Nobody studies history anymore. I think there were about 30 seniors in my major when I graduated. Yesterday one of my old professors was lamenting how her current students would all love history if there were not so many names and dates etc.
And when they do teach history they have decided not to expect students to memorize names and dates because that is just too hard. Ah, it is not all about the names and dates. But if you don't know those, you can't learn the rest of it or put it into any context.
I am constantly amazed at how little my very educated colleagues know about history and geography. Many of them have Ivy League or near Ivy degrees.
That can be a damning indictment of our modern hyper-specialized workforce. In eras past, many educated persons had a wealth of information across a variety of subjects, because they were in the course of their daily lives expected to interact with a variety of people and perform a variety of functions in the course of their business. Now, we are so specialized that people focus only on learning the most inane aspects of their own finely tuned profession and tune out everything else.

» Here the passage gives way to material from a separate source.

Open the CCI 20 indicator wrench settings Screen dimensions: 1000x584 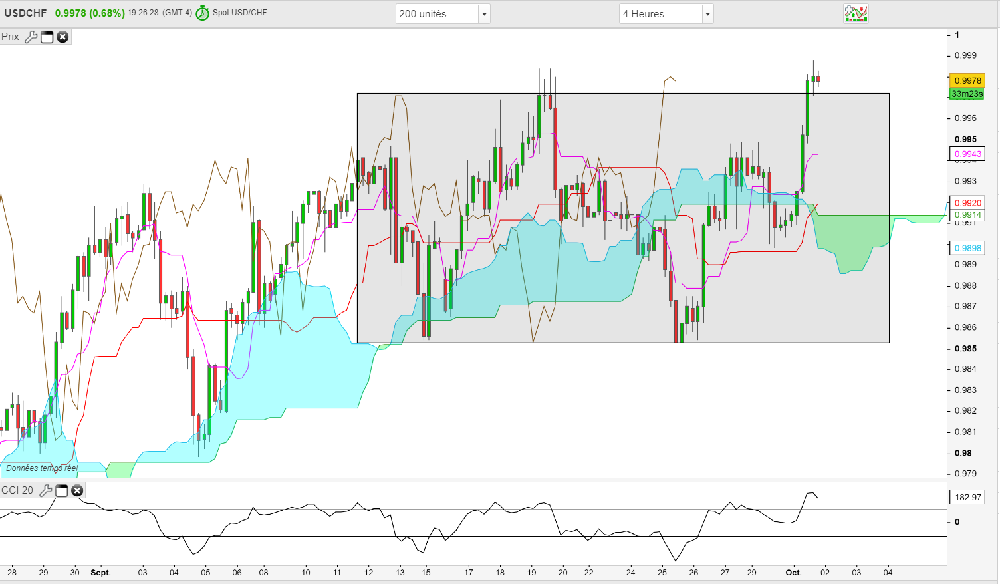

Shorter Sudden: Americans used to be well-rounded. Now we're just, well, rounded.
That or people aren't learning shit in high school or college Liberal Studies these days. Specialization provides some serious benefits, and it should be quite possible to have a decent grounding in humanities, history, and science while still having specialized knowledge.
They should do away with college courses "for non-majors".
That is just it. All of these people have high end degrees that are supposed to impart some general knowledge in addition to their specialty. But that is not happening.
Yet they can instantly recall the names of sundry celebrities and how long their various marriages lasted.
John--Can you please apply for a position with this administration and bring your copy of "On War" to work so that BHO can get some useful bedtime reading. What our community organizer does not get is that Asad has two choices--fight to survive by any means possible or be found hanging from a meathook like Mussolini. Blowing up a few of his rocks is not going to convince him that the meathook is the better option. And if he goes, it ain't going to convince the Alawites that being a powerless minority is a very good option. Eitehr kill them all, or stay at home.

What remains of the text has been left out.